“Moshe sent them to spy out the land of Canaan…” (Bamidbar 13:17).
Despite the fact that Hashem had promised the Jewish nation, “I will bring you up from the affliction of Mitzrayim…to a land flowing with milk and honey,” they wanted to send spies to investigate conditions in Eretz Yisrael.
The Medrash Tanchuma says that Hashem told Moshe Rabbeinu, “I swear that because of their lack of faith, they will err and will not get the land.”
The Medrash further states that Avraham Avinu left Ur Kasdim and went to Eretz Yisrael on the mere command of “lech lecha” – without analysis, investigation, or a promise that the land would be flowing with milk and honey. His descendants, however, who merited to witness the great miracles of yetzias Mitzrayim, kri’as Yam Suf, their victory over Amalek, and Matan Torah, were not willing to go to Eretz Yisrael without first surveying the land.

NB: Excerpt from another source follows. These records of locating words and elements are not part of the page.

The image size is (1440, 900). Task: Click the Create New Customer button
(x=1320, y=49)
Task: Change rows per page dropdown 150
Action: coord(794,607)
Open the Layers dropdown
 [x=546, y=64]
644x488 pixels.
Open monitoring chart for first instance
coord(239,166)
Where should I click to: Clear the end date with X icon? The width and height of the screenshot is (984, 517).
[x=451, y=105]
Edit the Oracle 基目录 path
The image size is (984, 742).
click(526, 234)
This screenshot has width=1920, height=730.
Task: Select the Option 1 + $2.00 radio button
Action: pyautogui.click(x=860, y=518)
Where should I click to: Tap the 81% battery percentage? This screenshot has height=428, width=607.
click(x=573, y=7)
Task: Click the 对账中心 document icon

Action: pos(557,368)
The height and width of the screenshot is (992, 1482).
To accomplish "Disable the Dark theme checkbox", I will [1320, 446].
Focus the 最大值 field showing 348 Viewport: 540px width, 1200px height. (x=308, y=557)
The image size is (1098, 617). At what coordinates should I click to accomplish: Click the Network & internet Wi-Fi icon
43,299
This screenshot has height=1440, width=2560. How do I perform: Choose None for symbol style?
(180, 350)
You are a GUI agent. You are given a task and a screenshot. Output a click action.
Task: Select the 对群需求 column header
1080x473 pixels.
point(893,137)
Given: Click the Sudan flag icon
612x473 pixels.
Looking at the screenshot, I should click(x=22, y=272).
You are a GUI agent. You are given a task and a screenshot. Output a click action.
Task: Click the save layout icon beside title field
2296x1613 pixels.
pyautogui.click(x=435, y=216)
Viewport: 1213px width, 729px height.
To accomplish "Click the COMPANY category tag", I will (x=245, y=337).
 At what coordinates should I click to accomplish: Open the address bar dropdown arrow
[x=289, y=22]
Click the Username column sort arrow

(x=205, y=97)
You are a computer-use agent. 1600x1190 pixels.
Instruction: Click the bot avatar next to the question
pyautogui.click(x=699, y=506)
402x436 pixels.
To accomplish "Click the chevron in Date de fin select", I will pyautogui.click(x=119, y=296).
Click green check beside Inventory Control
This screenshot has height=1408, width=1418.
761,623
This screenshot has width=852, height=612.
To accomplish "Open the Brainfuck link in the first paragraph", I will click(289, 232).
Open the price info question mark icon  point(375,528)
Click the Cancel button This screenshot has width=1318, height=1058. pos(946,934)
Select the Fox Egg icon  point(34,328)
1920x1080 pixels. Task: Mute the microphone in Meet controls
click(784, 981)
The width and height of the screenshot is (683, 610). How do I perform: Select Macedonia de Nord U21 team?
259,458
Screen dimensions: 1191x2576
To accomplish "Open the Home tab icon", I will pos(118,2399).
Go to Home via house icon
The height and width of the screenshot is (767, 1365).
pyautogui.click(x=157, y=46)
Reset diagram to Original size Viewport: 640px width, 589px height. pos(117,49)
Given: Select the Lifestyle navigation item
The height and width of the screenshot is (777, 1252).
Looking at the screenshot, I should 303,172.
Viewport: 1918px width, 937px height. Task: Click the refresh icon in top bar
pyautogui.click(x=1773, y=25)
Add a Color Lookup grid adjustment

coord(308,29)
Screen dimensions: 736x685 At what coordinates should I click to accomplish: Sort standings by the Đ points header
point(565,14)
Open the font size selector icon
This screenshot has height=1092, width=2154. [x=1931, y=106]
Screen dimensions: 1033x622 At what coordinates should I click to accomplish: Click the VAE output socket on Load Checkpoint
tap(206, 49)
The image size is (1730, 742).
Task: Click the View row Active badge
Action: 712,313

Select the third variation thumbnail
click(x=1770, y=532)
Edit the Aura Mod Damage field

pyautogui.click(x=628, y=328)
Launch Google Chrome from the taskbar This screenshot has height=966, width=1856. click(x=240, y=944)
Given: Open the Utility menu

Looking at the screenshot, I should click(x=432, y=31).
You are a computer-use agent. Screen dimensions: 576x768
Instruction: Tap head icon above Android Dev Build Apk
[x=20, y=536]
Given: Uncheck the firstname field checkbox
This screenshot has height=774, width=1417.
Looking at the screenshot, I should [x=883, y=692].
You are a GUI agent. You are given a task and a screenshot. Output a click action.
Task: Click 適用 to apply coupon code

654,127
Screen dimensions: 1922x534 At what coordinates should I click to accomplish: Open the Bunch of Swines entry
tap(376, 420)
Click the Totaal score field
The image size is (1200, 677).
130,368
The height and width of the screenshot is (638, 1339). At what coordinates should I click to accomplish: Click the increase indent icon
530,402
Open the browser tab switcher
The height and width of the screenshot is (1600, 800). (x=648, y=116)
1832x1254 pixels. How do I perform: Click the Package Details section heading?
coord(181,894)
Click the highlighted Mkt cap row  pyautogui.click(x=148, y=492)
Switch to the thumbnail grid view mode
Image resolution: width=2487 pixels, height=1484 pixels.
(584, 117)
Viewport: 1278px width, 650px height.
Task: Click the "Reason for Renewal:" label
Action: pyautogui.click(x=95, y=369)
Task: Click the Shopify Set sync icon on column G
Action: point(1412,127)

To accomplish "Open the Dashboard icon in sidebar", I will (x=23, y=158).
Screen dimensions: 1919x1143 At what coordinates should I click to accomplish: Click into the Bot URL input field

When the meraglim returned from their mission, they didn’t tell the people lies. They did something worse; they spoke half-truths that engendered despair and disillusionment. And because the Jewish people lacked emunah, they became troubled and confused.
The meraglim first spoke of the good of the land – they testified that the land was flowing with milk and honey, but then they tried to balance their report by speaking of negative aspects of the land that they perceived. By doing so, though, they lowered the morale of the Jewish nation and induced panic. Each family moaned and lamented until 600,000 people were crying bitterly.
When the meraglim reported that the “land devours its inhabitants,” the people no longer wanted to enter Eretz Yisrael, and it was decreed that the entire generation would die in the midbar. Although Yehoshua and Calev tried to encourage the people that the land was exceedingly good, the people didn’t believe them.
The Talmud (Sanhedrin 100b) states, “Do not introduce anxiety into your heart, as anxiety has killed mighty men.” The Kotzker said that when a situation calls for great courage and strength, a person should think of Tehillim 29:1, “Deliver to Hashem, you sons of the powerful.” A person who is seeking to come close to Hashem should keep in mind that he is a “son of the powerful” – i.e. Avraham, Yitzchak, and Yaakov – and is endowed with great fortitude and tenacity.
One Erev Shavuos, HaGaon R’ Shalom Mordechai HaCohen, the Maharsham of Brezhan, asked the general of the army stationed nearby to allow his Jewish soldiers leave to celebrate the Jewish holiday. Usually the general would readily accommodate the rav’s request, but this time he stubbornly refused, explaining that a major military exercise was scheduled for the next day and everyone’s presence was mandatory.
Rav Shalom Mordechai reminded the general that the king had promised to allow his soldiers to follow their religion. The general responded, “Even if the king himself made this request, I wouldn’t say yes. Even if the creator Himself asked, I wouldn’t change my mind.”
The rav was surprised at his adamant response and said, “The Creator doesn’t have to ask; it is within His ability to send a huge storm tomorrow that would force you to cancel the event.
“Honorable rabbi,” said the general, “you’re forgetting that we’re is the middle of the summer. The skies are clear, and nothing will prevent this event from happening.
“If Hashem brought hail in Egypt out of season, He can bring the rains here out of season,” replied the rav.
It was a clear night when everyone gathered for tikkun leil Shavuos. The rav then made an unusual request. He asked the congregants to say Tehillim that it should rain. Later that night, rain came down in torrents, completely flooding the fields. The exercise, of course, was cancelled.
On Shavuos morning, the general summoned the rav. “I know it was the honored rabbi who did all this,” he said.
“No, it wasn’t me,” replied the rav. “It was the Creator. A person should always know that everything is in Hashem’s hands, and there is little reason for us humans to worry.”
The general promised that in the future he would honor the rav’s every request. He did not even have to ask personally; he could send a messenger.